Personal information
- Full name: Angel Stoyanov Rahov
- Date of birth: 1 July 1986 (age 39)
- Place of birth: Plovdiv, Bulgaria
- Height: 1.82 m (5 ft 11+1⁄2 in)
- Position: Defender / Defensive midfielder

Youth career
- 1997–2004: Spartak Plovdiv

Senior career*
- Years: Team / Apps / (Gls)
- 2004–2007: Brestnik 1948 / 42 / (1)
- 2007–2010: FC Eurocollege / 101 / (15)
- 2010–2014: Botev Plovdiv / 65 / (7)
- 2013–2014: → Rakovski (loan) / 25 / (1)
- 2014: Montana / 10 / (0)

= Angel Rahov =

Bulgarian footballer

Angel Stoyanov Rahov (Ангел Стоянов Рахов; born 1 July 1986) is a Bulgarian footballer who plays as a defender or defensive midfielder.

==Career==
His career started in Spartak Plovdiv, where he spent seven years playing at youth level - from 1997 to 2004.
Rahov then moved to Brestnik 1948 where he made 42 senior appearances and scored one goal for three seasons. His football career continued at FC Eurocollege for another three seasons. During that time Rahov made 101 senior appearances and scored 15 goals.

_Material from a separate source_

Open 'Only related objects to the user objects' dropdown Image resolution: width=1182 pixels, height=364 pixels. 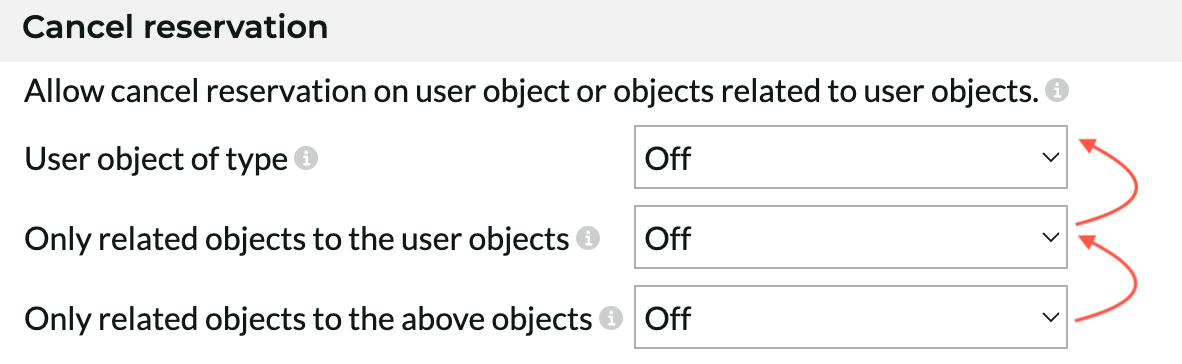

It was in 2010 when the big offer came, with Botev Plovdiv - one of the top Bulgarian football clubs coming to sign him. Rahov spent three seasons at Botev, playing 65 league matches and scoring 7 goals for the oldest Bulgarian football club.

Rahov was loaned out to Rakovski for season 2013/14.